> **Exercício proposto**: Por favor, continue o texto sobre o caminho de Helena Gabriela até a Unesp a partir da última frase mostrada.

> **Trecho selecionado**:
↓↓↓

Helena Gabriela Henrique do Nascimento é uma jovem de apenas 19 anos e tímida autodeclarada, mas os desafios que enfrentou para realizar o sonho de ingressar na universidade pública, e a estratégia que adotou para superá-los, já lhe valeram aparições em veículos de notícias e impactaram positivamente a pequena cidade de São Miguel Arcanjo, de 34 mil habitantes, onde ela nasceu e cresceu junto com o irmão gêmeo, a mãe costureira e o pai aposentado. Seu planejamento para conquistar a cobiçada vaga no curso de engenharia ambiental no Instituto de Ciência e Tecnologia da Unesp, câmpus de Sorocaba, envolveu elementos de sustentabilidade, amor à leitura, empreendedorismo e valorização da educação, que atraíram o apoio de estudantes, professores e moradores, e de quebra estão ajudando a desenhar seus caminhos profissionais no futuro.
Aos 16 anos, quando ainda cursava o segundo ano do ensino médio na escola pública em São Miguel, Helena já havia decidido tornar-se a primeira pessoa da família a ingressar numa instituição de ensino superior, e começou a pesquisar suas opções. A opção pela área ambiental brotou de suas afinidades com a temática da sustentabilidade, que a levaram inclusive a adotar a dieta vegetariana, cinco anos atrás. A condição financeira de seus pais limitava suas escolhas ao universo altamente concorrido das universidades públicas, mas Helena avaliou que dificilmente conseguiria ser aprovada nos exames de ingresso se freqüentasse apenas as aulas do ensino médio. Os cursinhos da cidade eram pagos; se quisesse ter acesso a uma preparação adequada para o Enem e os vestibulares, ela precisaria trabalhar. “Vi que nas faculdades públicas a maioria das pessoas tinha uma condição melhor do que a minha. Queria fazer alguma coisa para me aproximar delas”, disse.

↑↑↑

> **Linhas de dados**:
↓↓↓

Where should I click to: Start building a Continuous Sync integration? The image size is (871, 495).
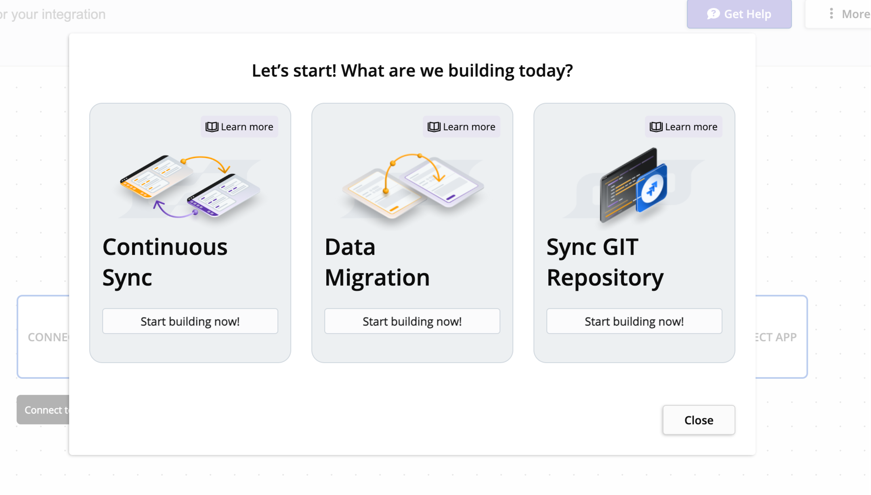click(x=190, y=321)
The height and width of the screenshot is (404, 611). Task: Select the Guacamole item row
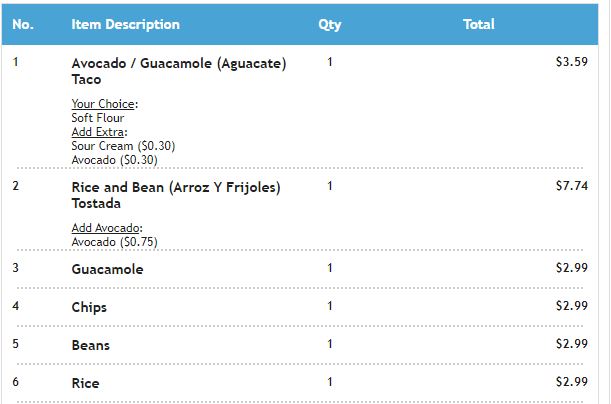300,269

↑↑↑
↓↓↓

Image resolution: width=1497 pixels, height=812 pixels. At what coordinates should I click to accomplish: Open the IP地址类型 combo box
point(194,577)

↑↑↑

> **Resposta da tarefa**:
Por seu interesse pela temática da reciclagem, e inspirada no relato de outra estudante, decidiu abrir um sebo virtual, com foco em obras de literatura. “Gostava da ideia de não descartar algo que já li, mas passar para frente e dar a chance a outra pessoa de ter acesso àquele conteúdo”, conta. Frequentadora das bibliotecas de sua escola e da cidade, Helena era uma leitora ávida de literatura, embora seus pais demonstrassem pouco interesse pelos livros. Ela reuniu os livros que tinha em casa, criou um perfil no instagram e assim nascia em 2020 o Sebo Literário SMA. A sigla SMA já reforçava sua opção por atender apenas a população são-miguelense, oferecendo inclusive entregas sem custo nenhum.
No primeiro post no novo perfil, a estudante contou do projeto de vender livros para gerar renda a fim de pagar o cursinho, mirando a aprovação na universidade. O boca a boca do mundo digital fez com que sua história se espalhasse. Em sua escola, alunos e professores se dispuseram a apoiá-la tanto por meio de doações de livros para serem vendidos quanto se tornando clientes – afinal, não havia nenhum sebo literário na cidade até então, real ou virtual.
O novo negócio mexeu com a vida da família. O pai se ofereceu para fazer as entregas. A estudante estabeleceu horários fixos para tocar o sebo e fazer postagens no instagram, anunciando as novas obras disponíveis, a fim de preservar parte do tempo para os estudos. Aos poucos, por meio do Instagram, a população de São Miguel foi aumentando o número de contatos, para fazer pedidos, mas também para conversar sobre literatura e pedir indicações a fim de desenvolver o hábito da leitura. E o pai, até então pouco afeito aos livros, foi um dos que ganharam intimidade com o tema. “Depois que criei o sebo meu pai passou a ficar a maior parte do tempo na sala dos livros. Isso o ajudou a criar o hábito de leitura e hoje é a pessoa que mais lê na família”, diz Helena.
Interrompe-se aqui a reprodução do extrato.